More time was lost haggling over the potentially costly Open Form. The Bugsier tug, appropriately named Samson, arrived too late, and Amoco Cadiz was driven on the rocks of the Breton coast. The oil that spilled onto the French beaches and oyster beds, among other resources, resulted in very large damages against Amoco. A less expensive solution could not be found.

A noteworthy result of the Amoco Cadiz disaster was an extensive revision of the SOLAS Convention.
What has not, however, been done from 1979 to the present time, either in national or international law, is to deal with the disastrous effect of a business model that, particularly at some large companies, has tended to put cost controllers in policy-making positions.  This was true, at the time, at Amoco.

Such a man was Lord John Browne.

In contrast to the new management of Exxon, after the Exxon Valdez allision, (1989) which adopted pervasive, and effective, quality and safety management policies, John Browne was a ferocious cost-cutter who reined in spending across the board, including safety.

So has his successor and protege, Mr. Hayward. Despite the lash of outrageous circumstances: the Prudhoe Bay pipeline leak, the Texas City explosion, and about 760 safety violations in its refineries, cited by the U. S. Occupational Safety and Health Administration between 2007 and 2010, the corporate culture, despite all the “green” advertising, resisted effective awareness of the extraordinary risks that were being run.

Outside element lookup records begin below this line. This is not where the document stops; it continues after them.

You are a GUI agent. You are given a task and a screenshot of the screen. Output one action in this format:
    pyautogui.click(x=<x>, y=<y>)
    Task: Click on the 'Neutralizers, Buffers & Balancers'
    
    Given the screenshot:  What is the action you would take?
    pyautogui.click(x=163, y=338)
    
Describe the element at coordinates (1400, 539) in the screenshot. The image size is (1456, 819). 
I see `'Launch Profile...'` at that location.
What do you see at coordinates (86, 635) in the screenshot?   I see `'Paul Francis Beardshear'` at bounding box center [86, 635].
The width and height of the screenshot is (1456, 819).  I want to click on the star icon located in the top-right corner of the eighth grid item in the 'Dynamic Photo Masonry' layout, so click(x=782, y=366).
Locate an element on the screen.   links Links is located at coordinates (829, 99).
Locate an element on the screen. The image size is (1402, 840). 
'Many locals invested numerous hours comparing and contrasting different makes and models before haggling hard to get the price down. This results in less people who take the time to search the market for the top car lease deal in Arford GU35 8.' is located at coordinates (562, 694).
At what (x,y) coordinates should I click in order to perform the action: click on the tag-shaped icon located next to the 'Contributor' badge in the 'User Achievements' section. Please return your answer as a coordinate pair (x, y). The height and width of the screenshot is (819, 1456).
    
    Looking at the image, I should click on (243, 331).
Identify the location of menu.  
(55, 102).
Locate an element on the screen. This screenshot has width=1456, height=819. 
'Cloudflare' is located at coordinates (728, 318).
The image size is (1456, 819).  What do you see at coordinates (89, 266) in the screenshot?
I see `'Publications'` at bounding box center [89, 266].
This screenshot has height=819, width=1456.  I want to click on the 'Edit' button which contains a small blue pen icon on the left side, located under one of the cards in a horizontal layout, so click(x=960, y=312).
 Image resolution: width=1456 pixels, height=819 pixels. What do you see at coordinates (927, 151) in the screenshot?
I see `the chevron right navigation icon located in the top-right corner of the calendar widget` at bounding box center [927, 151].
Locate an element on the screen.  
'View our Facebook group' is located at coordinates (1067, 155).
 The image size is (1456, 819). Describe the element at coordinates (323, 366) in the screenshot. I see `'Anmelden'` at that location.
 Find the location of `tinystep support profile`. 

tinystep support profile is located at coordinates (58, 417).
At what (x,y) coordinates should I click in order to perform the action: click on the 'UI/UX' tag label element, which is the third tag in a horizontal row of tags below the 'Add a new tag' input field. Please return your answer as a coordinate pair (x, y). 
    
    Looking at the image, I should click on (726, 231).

Not so Exxon, now Exxon Mobil. Shortly after the Exxon Valdez spill in Prince William Sound, Alaska, Exxon’s board of directors met, and fired the CEO. It then convened a committee of senior executives, and instructed them to create and institutionalise a pervasive system of safety awareness and management within all of Exxon’s plants and other assets, including ships and rigs. Exxon Mobil now has an outstanding safety record.

This kind of cultural change requires leadership by example. If deepsea drilling is to be resumed, as I think it must, then a way to do it safely and competently will have to be found. All of the oil companies, and their suppliers and contractors must be forced to abandon hardheaded “cowboy” cultural attitudes toward safety and the environment.

There is definitely a need for federal legislation that defines and requires certificated safety management programmes; the Exxon Mobil system would provide an excellent model. A structure of outside audits will be a necessary requirement. The Institute of London Underwriters could provide useful advice.  A safety management and risk control system that delivers value, and is not “bolt-on” window dressing, requires the active engagement of senior officers of the company, and freedom from a “one size fits all” budgetary corset.

Much in the manner of Sarbanes-Oxley, there must be explicit accountability for safety awareness, and the company’s management system, from top to bottom within the company, from the “C” suite to the wellhead.

The key element is of course government enforcement; yes, another layer of bureaucracy is now inevitable! The Exxon Mobils, who will voluntarily change their safety culture, are not universal phenomena; without laws that compel compliance,the cowboys and the beancounters will continue to make their own rules, and life will be risky for those pensioners.